───── Data shown

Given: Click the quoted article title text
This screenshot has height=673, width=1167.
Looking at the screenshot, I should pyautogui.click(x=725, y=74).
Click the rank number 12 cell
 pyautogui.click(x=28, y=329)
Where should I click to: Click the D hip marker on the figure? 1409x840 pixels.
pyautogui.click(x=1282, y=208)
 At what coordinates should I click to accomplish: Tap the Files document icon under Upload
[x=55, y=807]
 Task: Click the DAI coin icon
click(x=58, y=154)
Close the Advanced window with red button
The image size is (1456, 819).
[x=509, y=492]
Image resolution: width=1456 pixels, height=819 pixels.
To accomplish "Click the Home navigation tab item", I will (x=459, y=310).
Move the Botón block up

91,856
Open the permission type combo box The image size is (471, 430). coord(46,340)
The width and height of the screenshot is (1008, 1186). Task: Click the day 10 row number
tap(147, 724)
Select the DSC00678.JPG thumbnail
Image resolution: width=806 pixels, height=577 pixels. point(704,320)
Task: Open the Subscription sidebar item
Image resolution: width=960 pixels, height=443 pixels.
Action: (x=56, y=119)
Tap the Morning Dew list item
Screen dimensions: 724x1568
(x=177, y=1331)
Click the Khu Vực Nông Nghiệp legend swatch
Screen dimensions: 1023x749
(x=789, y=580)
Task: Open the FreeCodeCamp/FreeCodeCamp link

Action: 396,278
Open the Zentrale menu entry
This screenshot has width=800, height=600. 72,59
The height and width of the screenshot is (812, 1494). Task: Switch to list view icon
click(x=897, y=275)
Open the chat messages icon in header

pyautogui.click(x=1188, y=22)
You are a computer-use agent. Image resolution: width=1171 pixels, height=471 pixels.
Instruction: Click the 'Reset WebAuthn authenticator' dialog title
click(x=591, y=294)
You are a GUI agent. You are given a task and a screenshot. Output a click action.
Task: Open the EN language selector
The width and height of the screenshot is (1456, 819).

──────────

Instructions to follow. The material must be written out again in full and without changes.

Answer space.
Given: Click the quoted article title text
This screenshot has height=673, width=1167.
Looking at the screenshot, I should pyautogui.click(x=725, y=74).
Click the rank number 12 cell
 pyautogui.click(x=28, y=329)
Where should I click to: Click the D hip marker on the figure? 1409x840 pixels.
pyautogui.click(x=1282, y=208)
 At what coordinates should I click to accomplish: Tap the Files document icon under Upload
[x=55, y=807]
 Task: Click the DAI coin icon
click(x=58, y=154)
Close the Advanced window with red button
The image size is (1456, 819).
[x=509, y=492]
Image resolution: width=1456 pixels, height=819 pixels.
To accomplish "Click the Home navigation tab item", I will (x=459, y=310).
Move the Botón block up

91,856
Open the permission type combo box The image size is (471, 430). coord(46,340)
The width and height of the screenshot is (1008, 1186). Task: Click the day 10 row number
tap(147, 724)
Select the DSC00678.JPG thumbnail
Image resolution: width=806 pixels, height=577 pixels. point(704,320)
Task: Open the Subscription sidebar item
Image resolution: width=960 pixels, height=443 pixels.
Action: (x=56, y=119)
Tap the Morning Dew list item
Screen dimensions: 724x1568
(x=177, y=1331)
Click the Khu Vực Nông Nghiệp legend swatch
Screen dimensions: 1023x749
(x=789, y=580)
Task: Open the FreeCodeCamp/FreeCodeCamp link

Action: 396,278
Open the Zentrale menu entry
This screenshot has width=800, height=600. 72,59
The height and width of the screenshot is (812, 1494). Task: Switch to list view icon
click(x=897, y=275)
Open the chat messages icon in header

pyautogui.click(x=1188, y=22)
You are a computer-use agent. Image resolution: width=1171 pixels, height=471 pixels.
Instruction: Click the 'Reset WebAuthn authenticator' dialog title
click(x=591, y=294)
You are a GUI agent. You are given a task and a screenshot. Output a click action.
Task: Open the EN language selector
The width and height of the screenshot is (1456, 819).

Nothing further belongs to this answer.